Background information
- Born: Austin, Minnesota
- Genres: Rock, country, Americana, alternative country
- Occupation: Singer-songwriter
- Instruments: Vocals, guitar, harmonica
- Years active: 1979–present
- Member of: Gear Daddies, Martin Zellar & The Hardways, Neil!
- Website: www.martinzellar.com

= Martin Zellar =

American singer-songwriter

Martin Lee Zellar (born June 14, 1963) is a Minnesota-based musician and songwriter. Martin Zellar is the brother of writer Brad Zellar.

==Early career==
Zellar grew up in Austin, Minnesota. While still in high school, Zellar formed his first band, Fallout, with childhood friend and bassist Nick Ciola. Zellar and Ciola have played in bands together for more than 30 years. In the mid-1980s, he was a member of the Take It to the Limit Band, which would become the supergroup Golden Smog.

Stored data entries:

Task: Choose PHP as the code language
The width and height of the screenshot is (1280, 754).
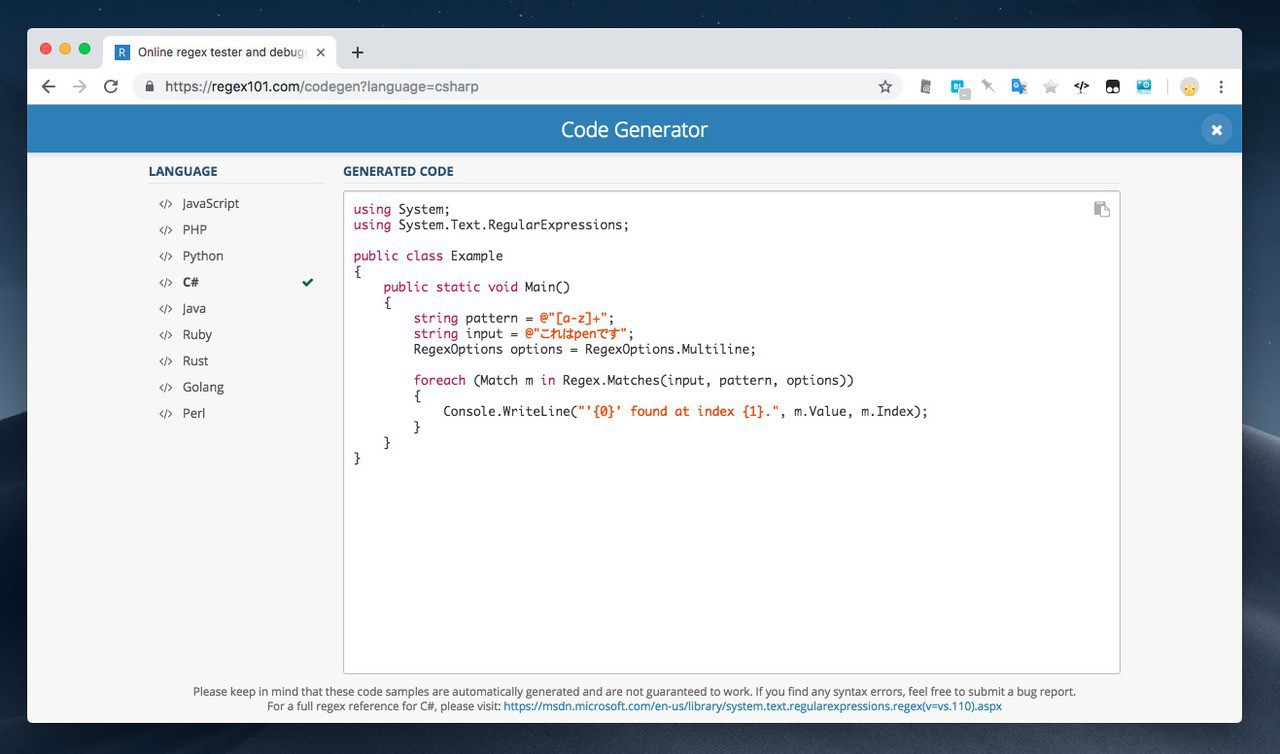Action: pos(194,230)
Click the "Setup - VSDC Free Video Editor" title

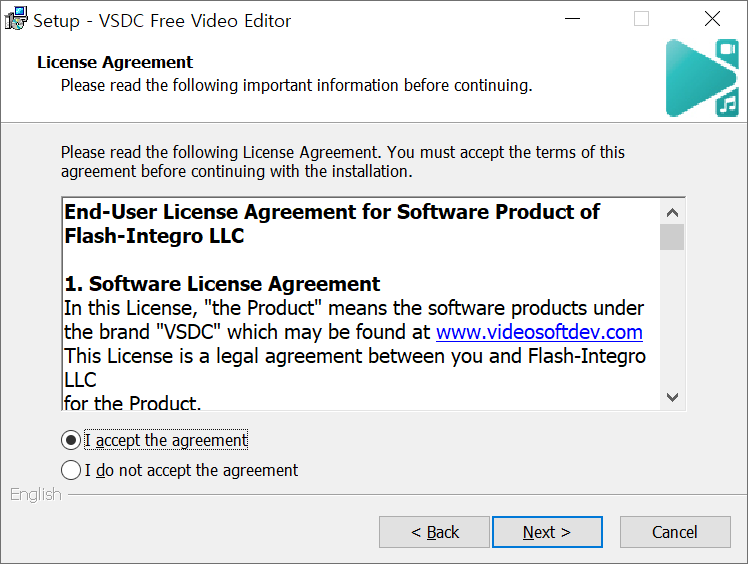pos(163,20)
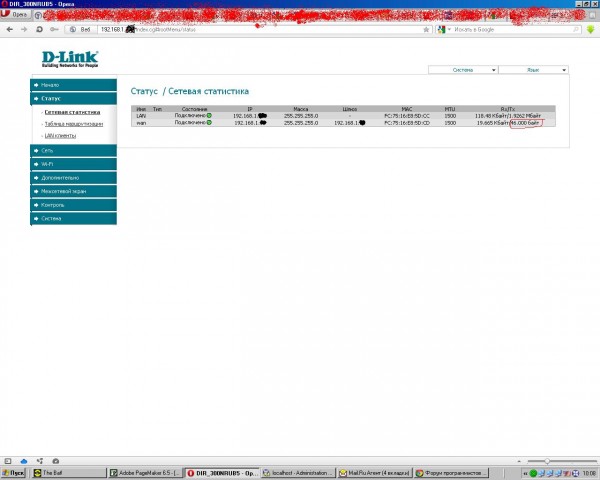Open the Система dropdown at top right
This screenshot has width=600, height=480.
[x=462, y=70]
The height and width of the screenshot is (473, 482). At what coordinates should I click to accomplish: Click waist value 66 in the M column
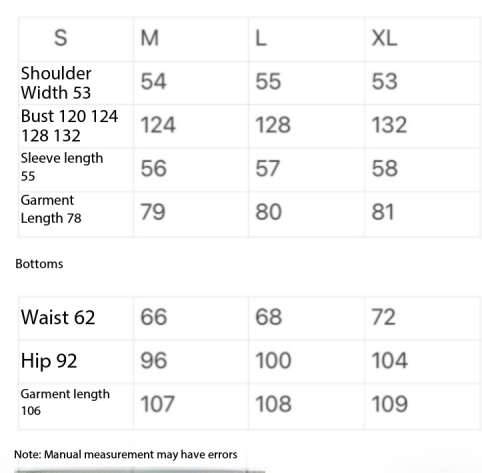point(154,317)
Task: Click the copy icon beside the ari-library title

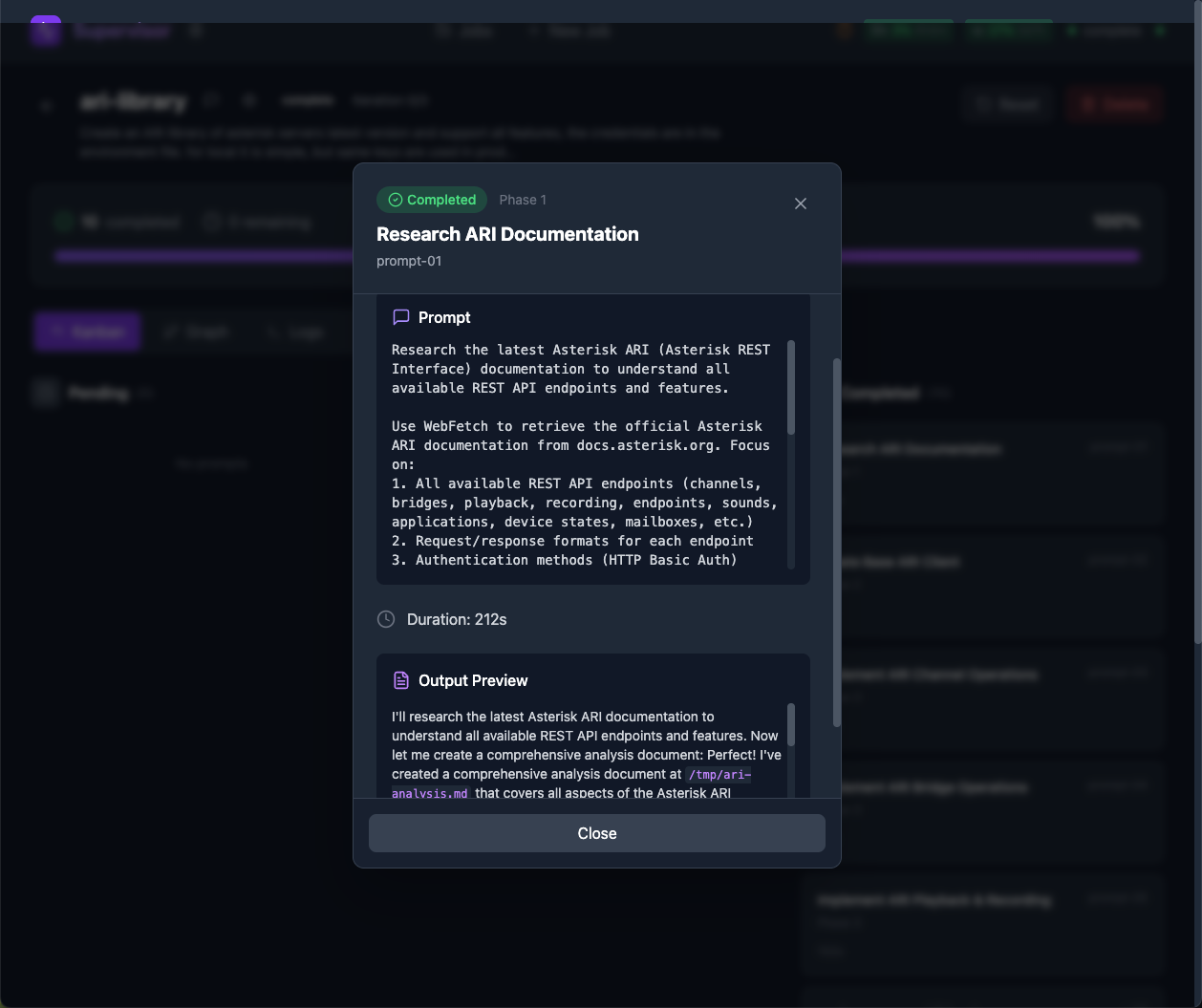Action: pyautogui.click(x=210, y=99)
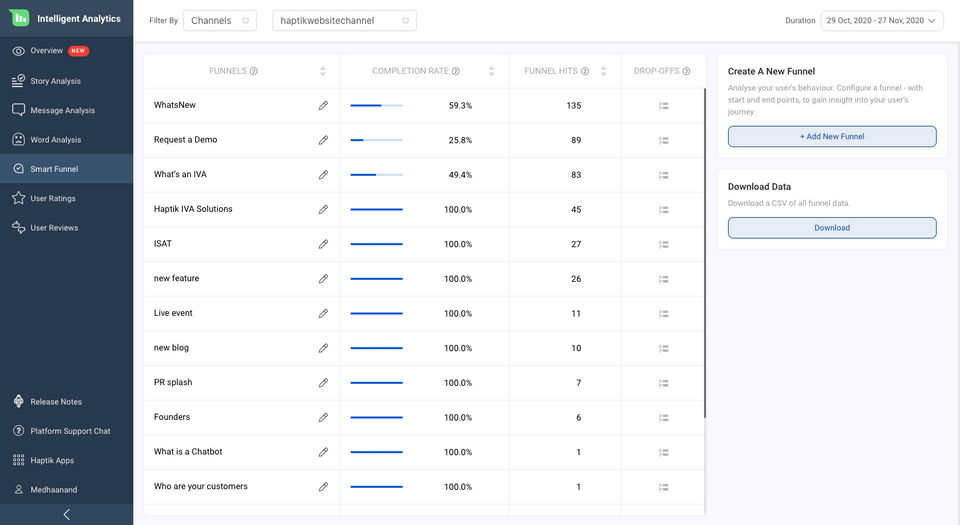Open the Duration date range picker
The image size is (960, 525).
pyautogui.click(x=882, y=20)
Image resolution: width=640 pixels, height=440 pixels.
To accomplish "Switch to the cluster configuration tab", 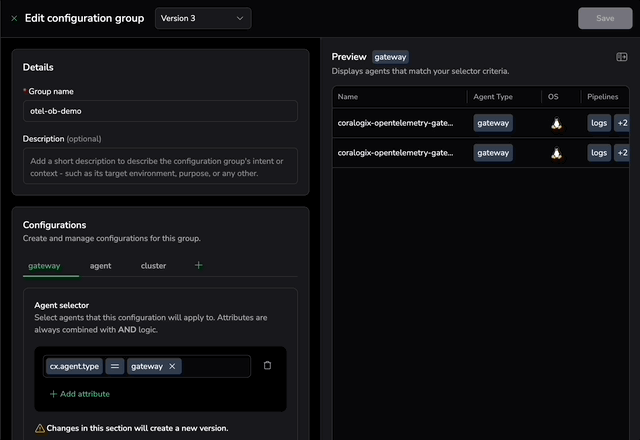I will click(153, 266).
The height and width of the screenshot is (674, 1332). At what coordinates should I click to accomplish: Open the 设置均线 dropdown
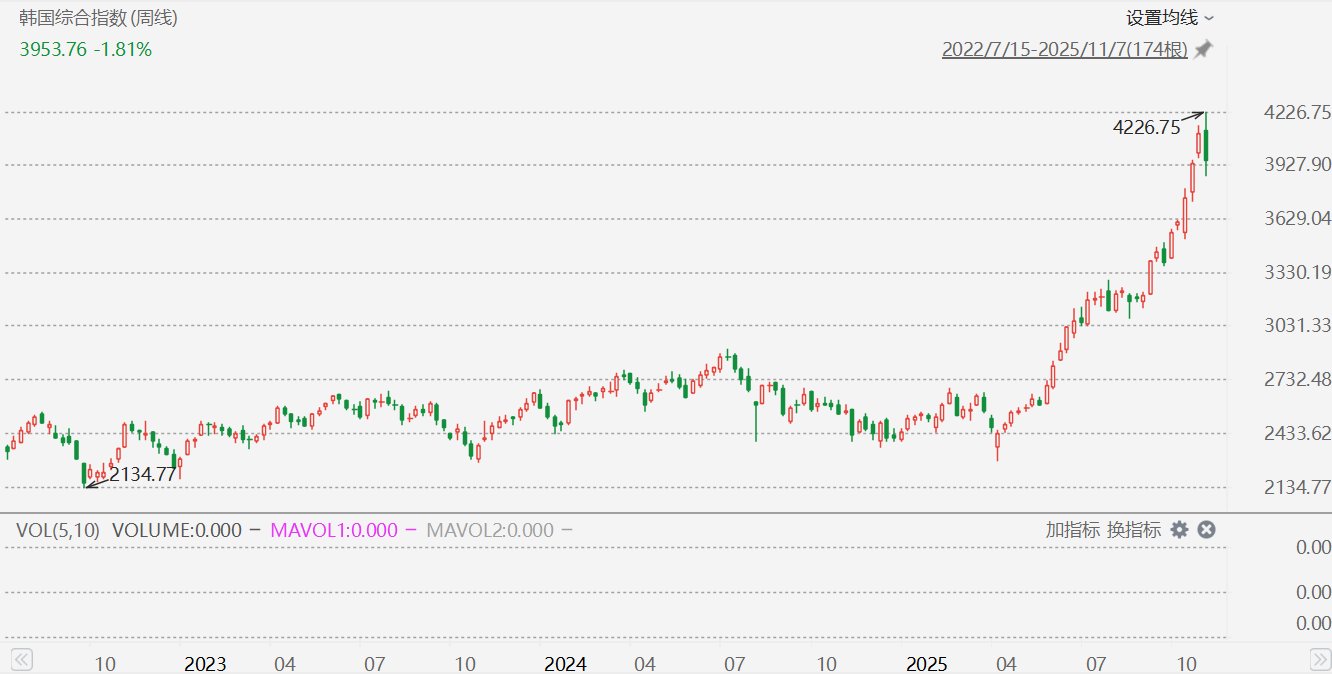pos(1169,17)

LIST OF TASKS:
A. Rewrite the paragraph in the Martin Zellar text that begins "Zellar grew up in Austin, Minnesota" as a short bulleted list, keeping its main facts.
B. Duplicate the part of the Martin Zellar text from "Martin Lee Zellar" to "supergroup Golden Smog.".
The records were taken from a different source than the text.

ANSWERS TO THE EXERCISES:
A.
- Grew up in Austin, Minnesota.
- In high school, formed his first band, Fallout, with childhood friend and bassist Nick Ciola.
- Has played in bands with Ciola for more than 30 years.
- In the mid-1980s, was a member of the Take It to the Limit Band, which later became the supergroup Golden Smog.

B.
Martin Lee Zellar (born June 14, 1963) is a Minnesota-based musician and songwriter. Martin Zellar is the brother of writer Brad Zellar.

==Early career==
Zellar grew up in Austin, Minnesota. While still in high school, Zellar formed his first band, Fallout, with childhood friend and bassist Nick Ciola. Zellar and Ciola have played in bands together for more than 30 years. In the mid-1980s, he was a member of the Take It to the Limit Band, which would become the supergroup Golden Smog.